- **Brontekst**:
★ ★ ★

5.4.Omdat het beroep alleen hierom al gegrond is, komt de rechtbank niet toe aan de beoordeling van de beroepsgronden. Wel wil de rechtbank het volgende opmerken. De situatie die is ontstaan, is het gevolg van het kadastraal splitsen van de bedrijfswoning en de bedrijfshal. Hierdoor is niet alleen een planologisch ongewenste situatie ontstaan, maar heeft dit ook tot een familieconflict geleid waarbij vader en zoon lijnrecht tegenover elkaar staan. Dit heeft zijn weerslag op alle betrokkenen en raakt dit conflict volgens betrokkenen ook hun gezondheid. Helaas heeft mediation niet geleid tot een oplossing.

★ ★ ★

[Gegevens over tekst en het aanwijzen van elementen]

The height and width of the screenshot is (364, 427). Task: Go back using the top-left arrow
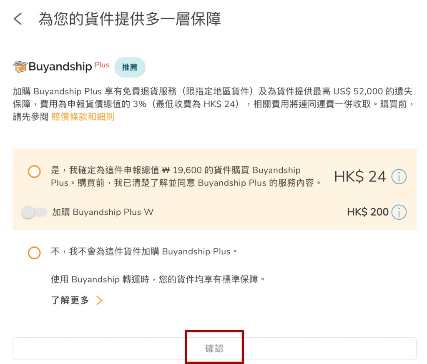click(x=18, y=19)
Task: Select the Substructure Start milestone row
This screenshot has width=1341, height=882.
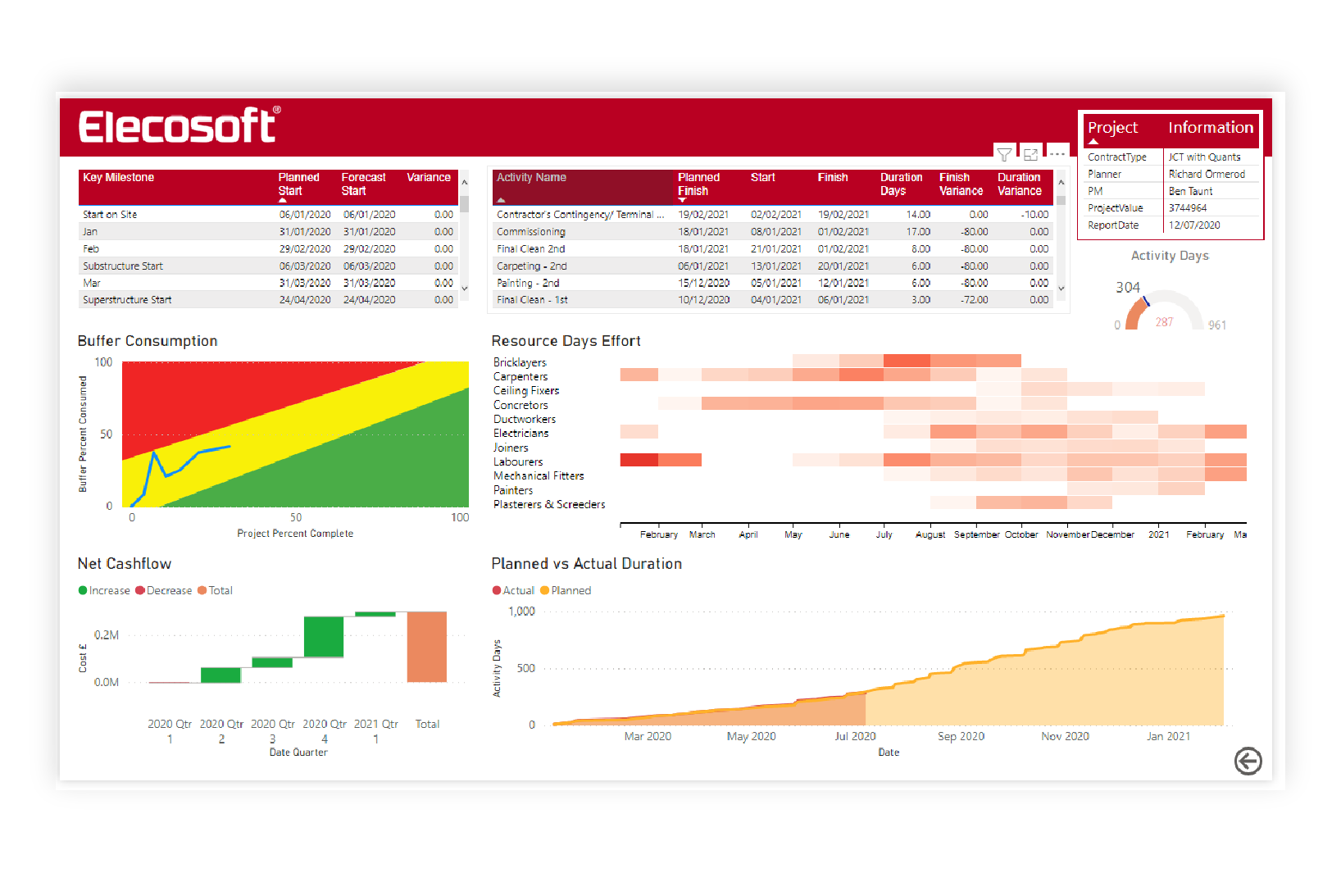Action: [123, 266]
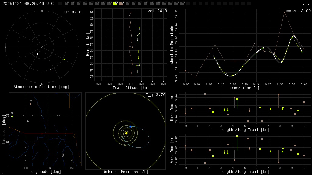Click station 11 cross marker on map
Screen dimensions: 312x175
pyautogui.click(x=28, y=124)
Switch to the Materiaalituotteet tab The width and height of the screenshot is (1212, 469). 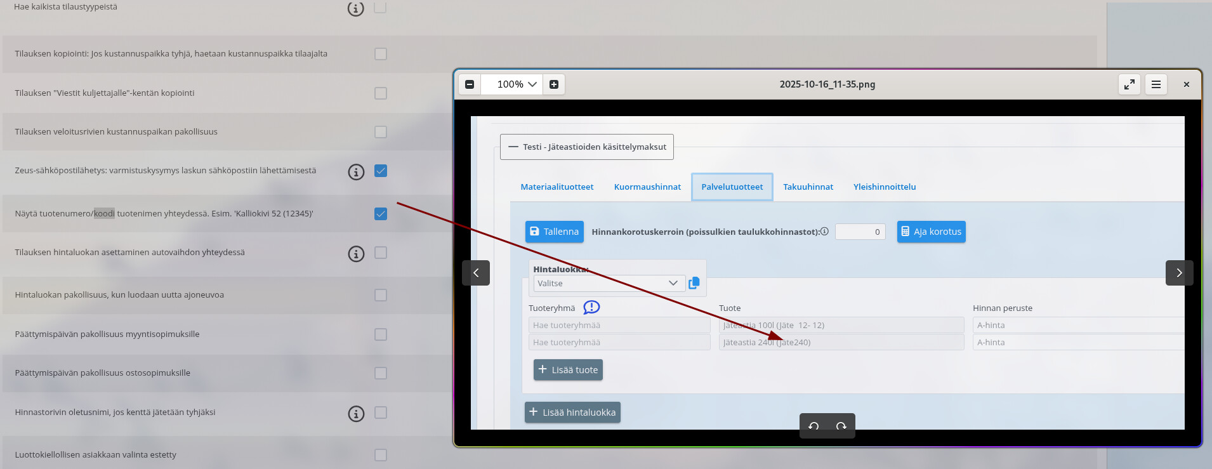pos(557,187)
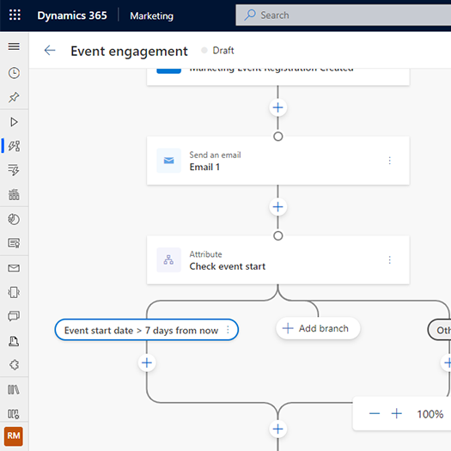This screenshot has height=451, width=451.
Task: Open more options for Email 1 tile
Action: 390,161
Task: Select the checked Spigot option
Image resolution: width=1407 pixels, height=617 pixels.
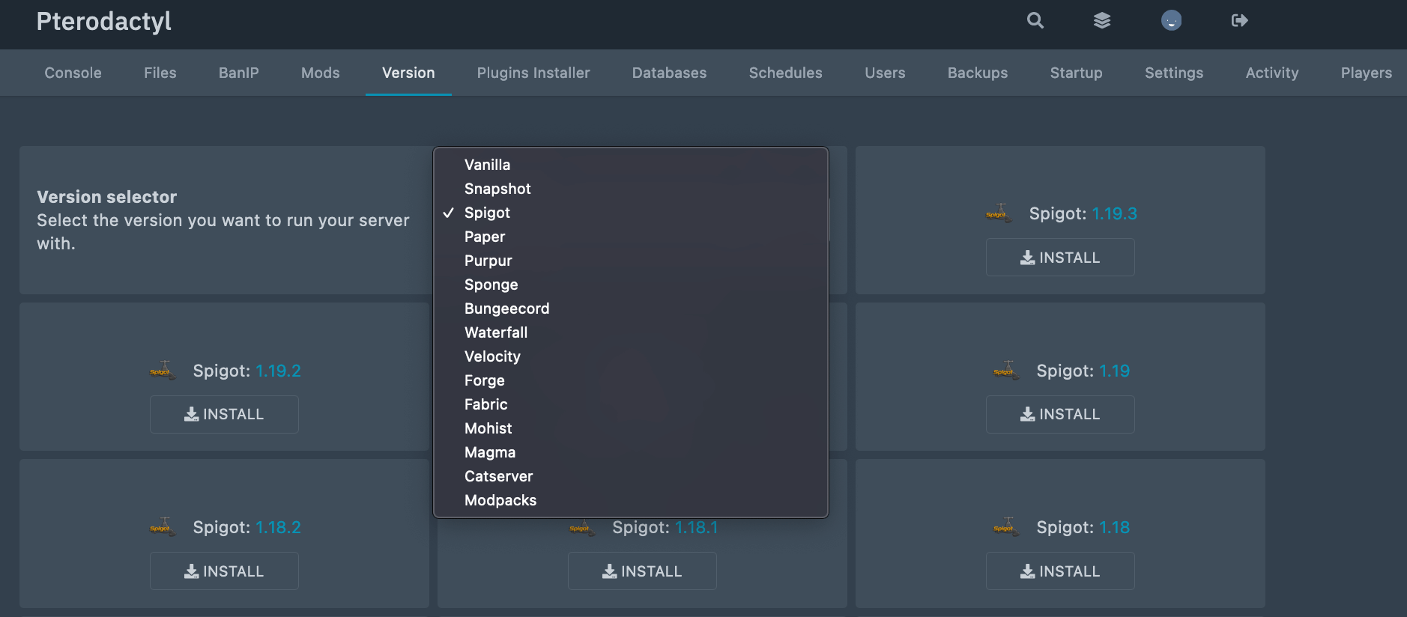Action: click(487, 213)
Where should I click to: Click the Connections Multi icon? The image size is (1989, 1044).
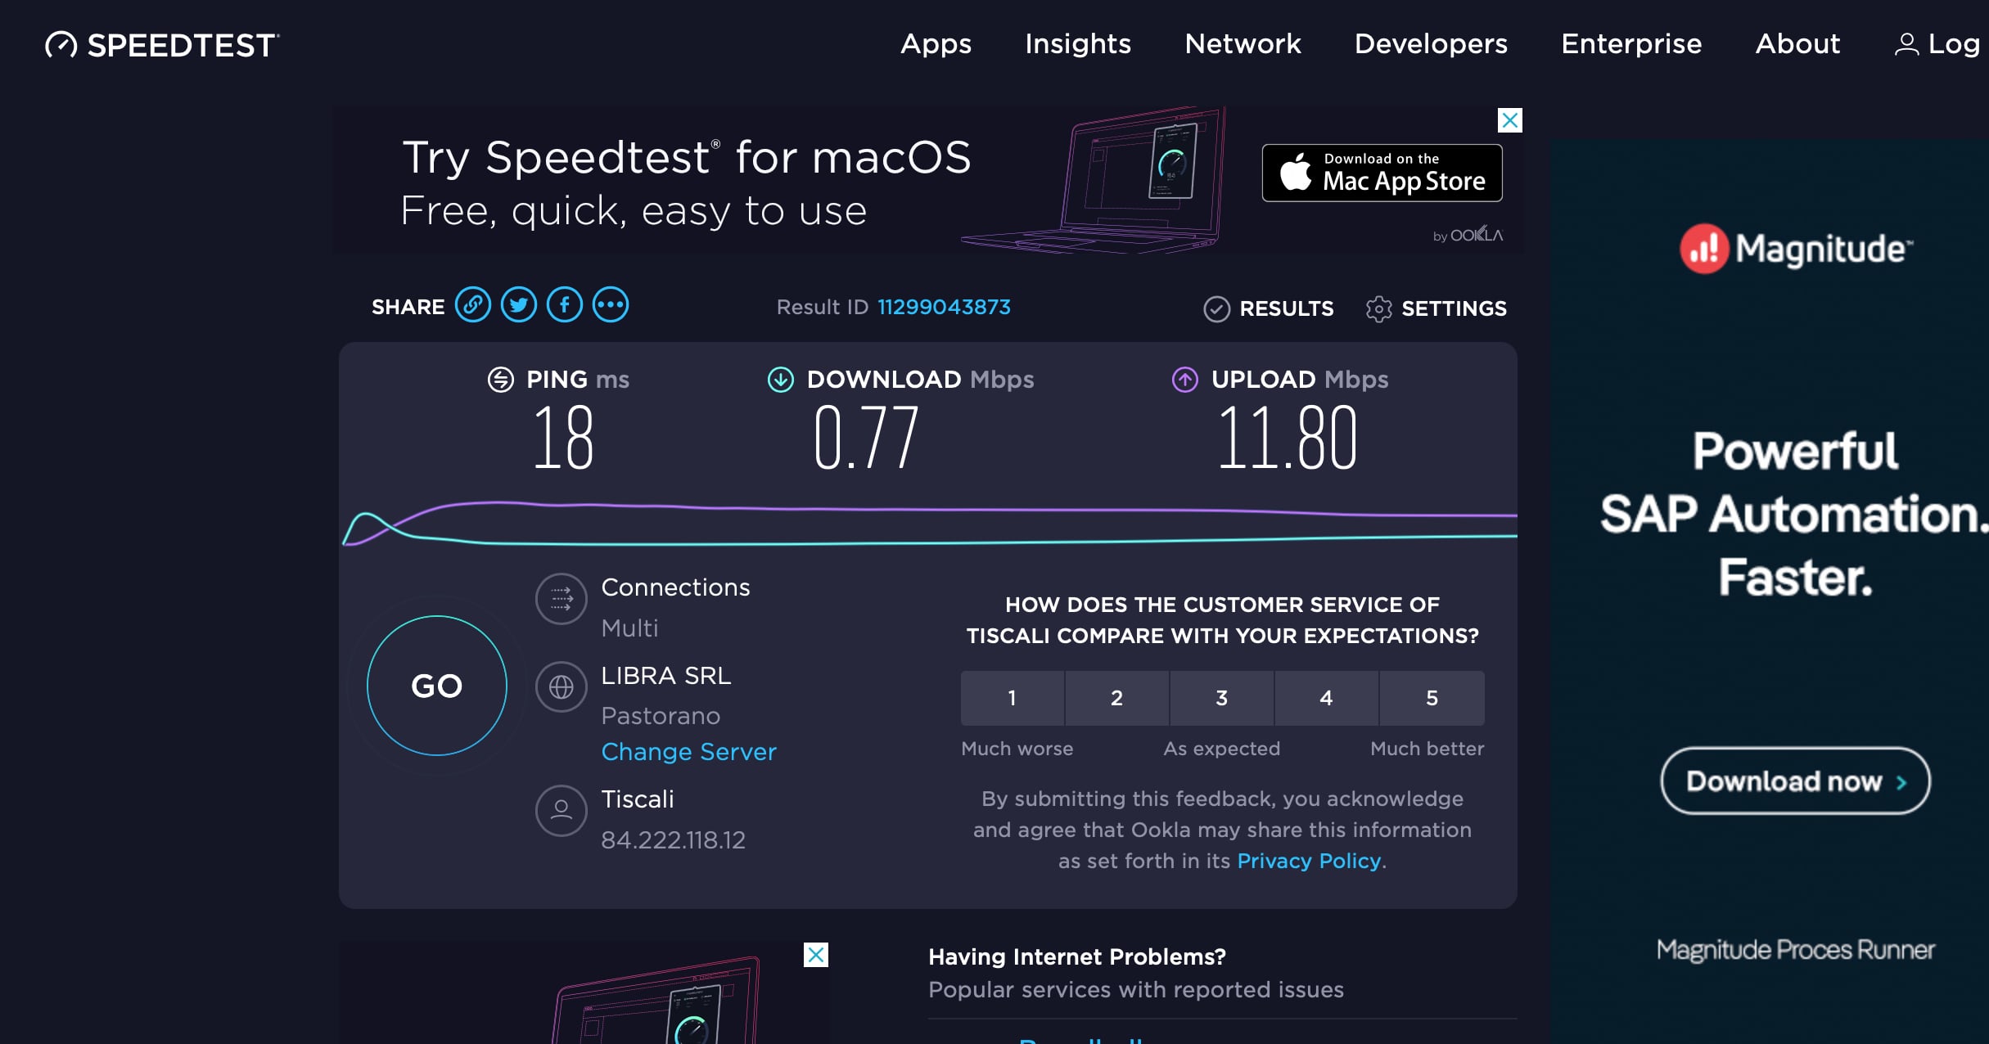[562, 599]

★ ★ ★

- **Wat te doen**:
1. Beantwoord de volgende vragen over de brontekst.
(a) Waardoor is de situatie ontstaan?
(b) Wie staan in het familieconflict lijnrecht tegenover elkaar?
(c) Wat heeft niet tot een oplossing geleid?
2. Neem uit de brontekst letterlijk over wat begint met "5.4.Omdat het beroep" en doorloopt tot en met "tot een oplossing.".
De vermeldingen spelen hierbij geen enkele rol.

- **Uitwerkingen**:
1.
(a) Door het kadastraal splitsen van de bedrijfswoning en de bedrijfshal.
(b) Vader en zoon.
(c) Mediation.

2.
5.4.Omdat het beroep alleen hierom al gegrond is, komt de rechtbank niet toe aan de beoordeling van de beroepsgronden. Wel wil de rechtbank het volgende opmerken. De situatie die is ontstaan, is het gevolg van het kadastraal splitsen van de bedrijfswoning en de bedrijfshal. Hierdoor is niet alleen een planologisch ongewenste situatie ontstaan, maar heeft dit ook tot een familieconflict geleid waarbij vader en zoon lijnrecht tegenover elkaar staan. Dit heeft zijn weerslag op alle betrokkenen en raakt dit conflict volgens betrokkenen ook hun gezondheid. Helaas heeft mediation niet geleid tot een oplossing.